Perder en la competencia por el trabajo, o pasarse de la edad que estipulan el mercado o la legislación laboral, por ejemplo, no debería equivaler, si hay Estado, a correr el riesgo de perder -subjetiva y objetivamente- la condición de persona. En este sentido, va de suyo que la asistencia con fines clientelares es una forma tan perversa de negación de la dignidad como su anverso, la pura desprotección.

En conclusión

No son sólo los excluídos quienes cometen delitos violentos; tampoco es, obviamente, un potencial delincuente todo niño pobre. Inseguridad física y exclusión no son solamente, y tal vez ni siquiera primordialmente, efectos causales recíprocos.

Pero, conceptualmente, son aspectos diferentes de un mismo déficit de estatalidad, entendida ésta como sistema consensuado de convivencia normada y legítima. Tanto el secuestrado, la víctima de un asalto a mano armada, o de una picada, como el excluido del circuito de producción e intercambio regular de bienes y servicios, materiales y simbólicos, son víctimas de una misma situación antiestatal de anarquía. Todas ellas son personas que han sufrido por igual el efecto devastador de una mirada poderosa y cosificante, que no los considera en la dignidad absoluta de su ser espiritual, sino que apenas los trata como un objeto biológico, que puede facilitar o dificultar el logro de los propios fines egoístas. La inseguridad y la exclusión significan la irrupción de la condición anárquica de naturaleza en el espacio estatalizado, que supuestamente debería haberla superado. Demandar por una sin demandar, al mismo tiempo y en el mismo sentido, por la otra, no puede tomarse como un acto cívico integrador, sino apenas como una presión sectorial y parcializante. Quejarse por la inseguridad sin asumir la exclusión como un mal igualmente grave para todos es miopía hipócrita. Correlativamente, minimizar la cuestión de la inseguridad implica cometer un error grosero de percepción, ya que la delincuencia violenta suele golpear más a quienes tienen menos.

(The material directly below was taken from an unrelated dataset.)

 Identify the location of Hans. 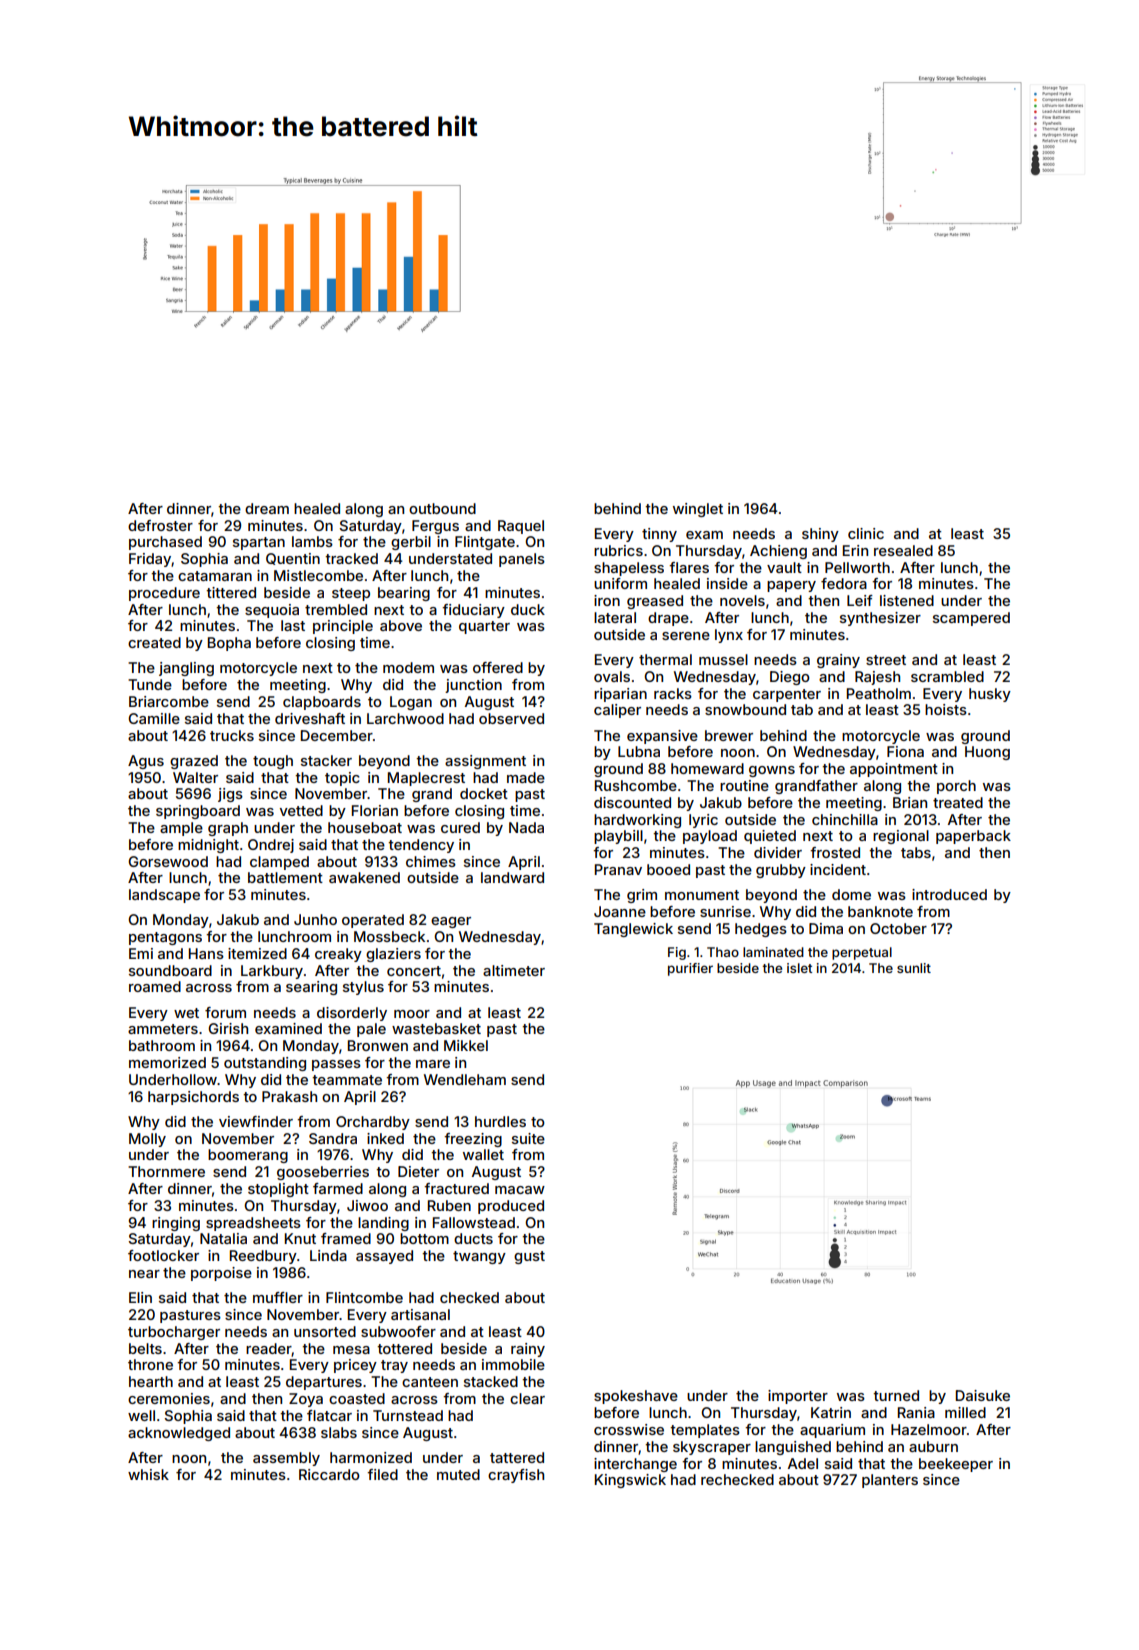
(206, 953).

Problemas afines pueden estimular soluciones sinérgicas. Si la ideología neoliberal "olvidó" el problema de la inclusión como legítima cuestión de Estado, el ideario progresista no debería espejar el error, desconsiderando el problema de la inseguridad.

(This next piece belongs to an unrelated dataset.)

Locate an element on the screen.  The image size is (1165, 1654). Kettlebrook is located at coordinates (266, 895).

  1. En el debate contemporáneo sobre la cuestión de la seguridad suele hacerse notar que es un error estrechar el alcance de este concepto, sin considerar otros contenidos de la noción de seguridad, relacionados con la contención social, la prevención sanitaria, el cuidado de la vejez, etc. Adhiero aquí a este señalamiento crítico, pero por cuestiones de espacio, me concentro en el problema de la inseguridad relacionado con la delincuencia violenta

  2. Entiendo que en este grupo de acciones disvaliosas debería incluirse, así como la amenaza del robo a mano armada, el secuestro extorsivo, etc., la conducta agresiva de ciertas formas extremas de infracción vial. El conductor que viola límites de velocidad y convenciones para la prioridad de paso de paso está, de hecho, y no metafóricamente, amenazando de muerte con su máquina a todo el que se cruce en lo que él pretende que es su camino.

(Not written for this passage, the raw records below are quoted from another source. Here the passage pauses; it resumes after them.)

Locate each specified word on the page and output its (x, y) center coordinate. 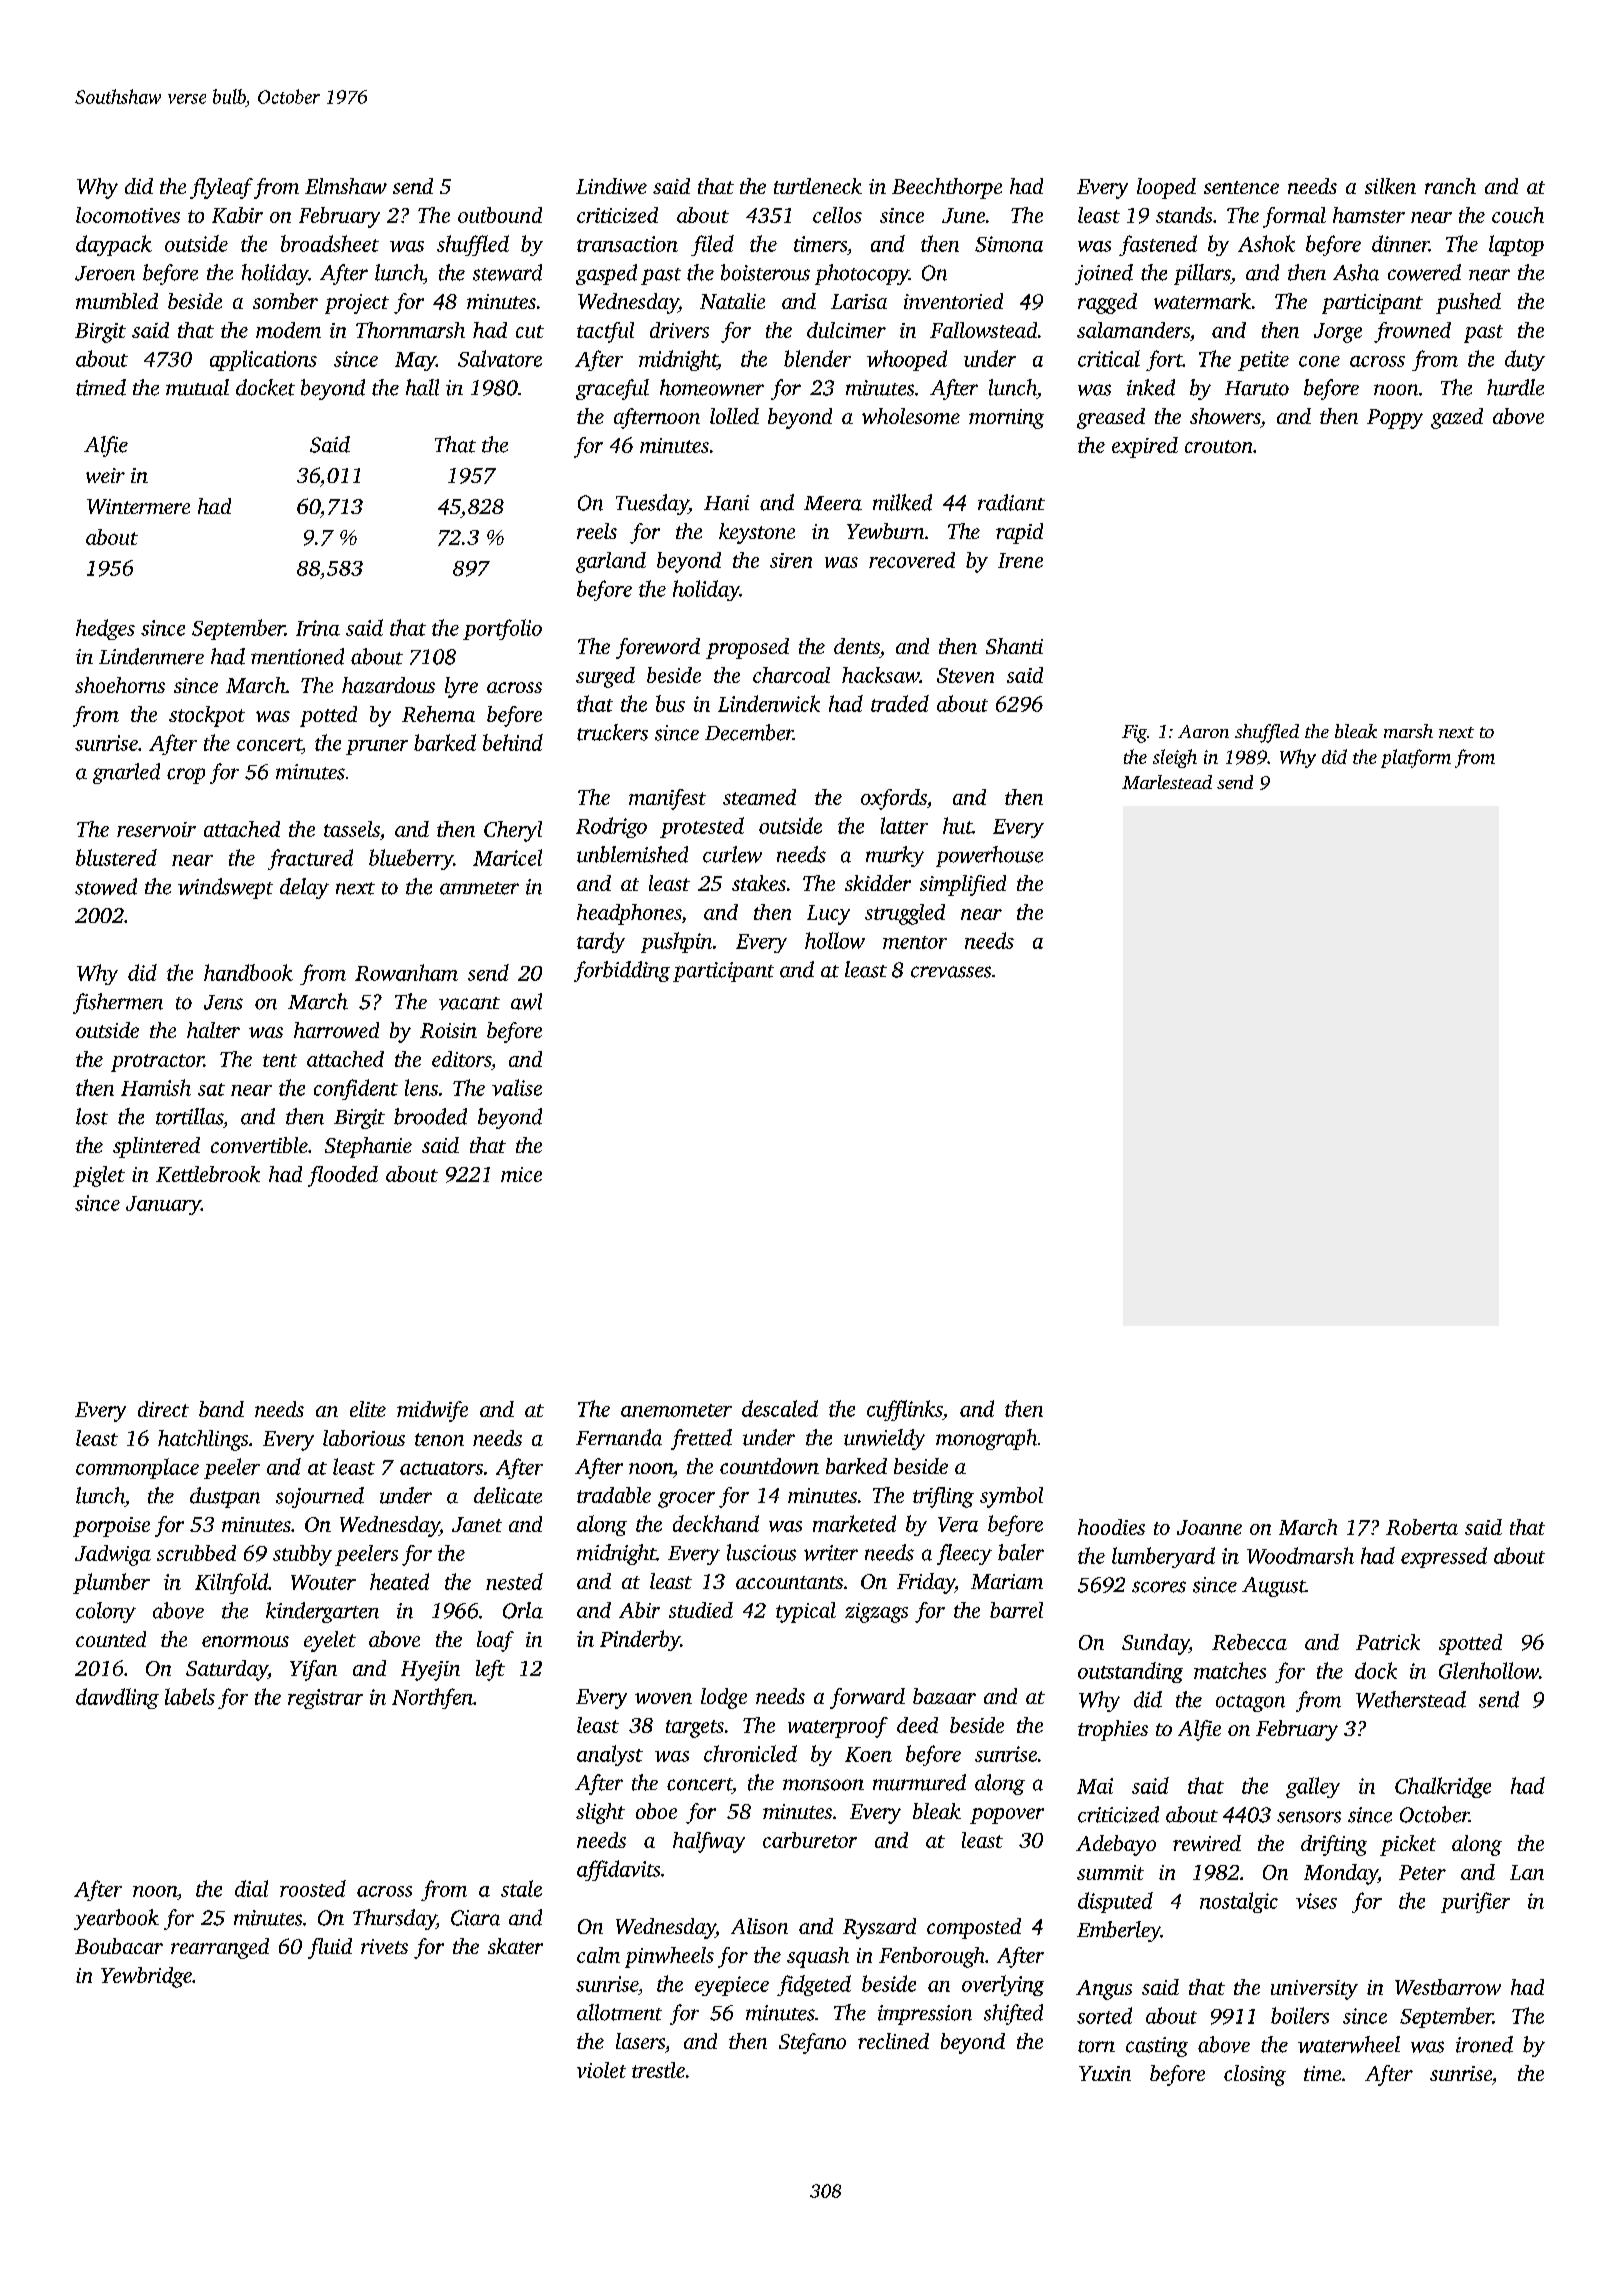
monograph (986, 1439)
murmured (919, 1782)
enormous (245, 1641)
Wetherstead (1411, 1699)
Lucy (828, 915)
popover (1007, 1816)
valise (517, 1087)
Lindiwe (611, 186)
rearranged (220, 1948)
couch (1518, 215)
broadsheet (330, 243)
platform (1416, 758)
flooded (343, 1176)
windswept (225, 888)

  3. Esa, y sólo ésa, era la justificación razonable que podían exhibir los piqueteros que, reclamando visibilidad como la forma más elemental del reconocimiento, cortaban rutas cuando no tenían probabilidades razonables de acceso al trabajo digno, a la seguridad social, a la salud, la educación, etc. Es notable, al respecto, que ciertas cualidades que se encomian en las personas exitosamente insertadas en el mundo empresario, deportivo, artístico, como la tenacidad, la valentía, la audacia, la rebeldía, se miran con desdén y desconfianza cuando las practica, con los recursos a su alcance, un excluido.